By Boris Schlossberg @FXflow, bkforex. Translated by Wordwide FX Financial Translations

En una de las mejores columnas sobre inversiones titulado “Cómo hacer que la volatilidad juegue a tu favor”, Josh Brown examina el proceso paso a paso del coste promedio en dólares que demuestra por qué esta es la mejor estrategia de inversión jamás diseñada. Brown muestra cómo el rendimiento de la compra consistente y estable de un índice de bolsa es superior al de cualquier fondo de cobertura, siempre.

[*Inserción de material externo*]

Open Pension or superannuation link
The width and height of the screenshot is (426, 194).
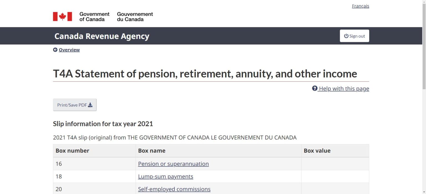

La idea es que parte de un capital tendrá retornos enormes de dos dígitos cuando recojamos valores a precios de saldo y otra parte de ese mismo capital tendrá retornos negativos en ciertas acciones del mercado, pero que el valor general de esa inversión subirá casi con total certeza en un periodo de 10 años. El único modo en esta estrategia puede fallar es que, en ese periodo de 10 años, las bolsas se dirigen lenta pero inexorablemente hacia cero, en cuyo caso lo más seguro es que tengamos problemas peores de los que preocuparnos. Siempre y cuando las bolsas vayan subiendo, no se puede obtener más rendimiento que con la estrategia del coste promedio en dólares.

Esta estrategia se fundamenta en dos factores: la subida natural de los mercados de valores y la idea, mucho más importante, de la ley de los números grandes. Esta ley dice sencillamente que siempre alcanzaremos el final esperado, siempre y cuando tengamos el numero de muestras suficiente. Por ejemplo, si echamos una moneda al aire tres veces seguidas, puede suceder que salga siempre cara o siempre cruz. De hecho, en el 12% de las ocasiones esto es exactamente lo que sucederá. ¿Significa esto que la moneda está trucada? Pues no. Solo significa que tenemos muy pocas muestras y que, por tanto, el experimento es parcial y engañoso. Echemos al aire esa misma moneda 1000 veces y la probabilidad de obtener el 50% de caras y el 50% de cruces está casi asegurada, y aún más si repetimos la acción 10.000 veces.

La ley de los grandes números es un principio extraordinario. En esencia, nos dice todo lo que hay que saber para hacernos ricos. Solo hay que dividir el riesgo en multitud de piezas pequeñas y tomar muchas (cientos o incluso miles) de muestras de ese riesgo, y con el tiempo tendremos mucho más dinero. Claro que este pequeño experimento mental asume que el riesgo que tomamos en consideración lo merece. Por ejemplo, si hemos aplicado la estrategia del coste promedio en dólares sobe el oro durante los últimos 50 años habremos conseguido mucho dinero (¡aunque solo sea porque seremos dueños de un buen puñado de oro!), pero aún nos habría ido mejor si hubiéramos comprado valores del S&P 500. En este ejemplo ya podemos ver el poder de este principio en acción.

Por esta razón, siempre me sorprende que los traders ignoren sistemáticamente esta idea básica del control del riesgo. De hecho, creo que la razón principal por la que perdemos dinero en el mercado es que no apreciamos la ley de los grandes números. El concepto que subyace bajo esta ley es que hay que operar PEQUEÑAS CANTIDADES. De hecho, hay una cierta ironía poética en esta dinámica. Es preciso realizar numerosas operaciones para asegurarnos un éxito a largo plazo, y razón por la que es preciso operar pequeñas cantidades es precisamente porque debemos ser capaces de superar esas malas rachas que se producirán de manera inexorable.

Lo primero que hago para mejorar el rendimiento de un trader es conseguir que operen cantidades pequeñas, casi minúsculas. Francamente, da igual con qué sistema operen: solo el hecho de reducir el tamaño de las operaciones tiene un impacto instantáneo y espectacular sobre el rendimiento. Los traders dejan de tener miedo y ejecutan las estrategias con mucha más efectividad. Y si combinamos la ley de los grandes números con un algoritmo de trading sólido, y tendremos la receta del éxito – casi a prueba de riesgos.

Si no me creéis, echad un vistazo a las empresas de trading de alta frecuencia como Virtu, que operan millones de acciones al día, 100 acciones cada vez, y que no han tenido pérdidas en años. Como trader individual, no hay que imitar el ritmo frenético de esta clase de empresas, pero sí dividir el riesgo en incrementos minúsculos, igual que hacen ellos. Resulta realmente sorprendente que la respuesta al 90% de los problemas de un trader no está en la estrategia sino en el tamaño de las operaciones, y también que tan pocos traders aprendan a aprovechar al máximo esta ley clave que gobierna los mercados.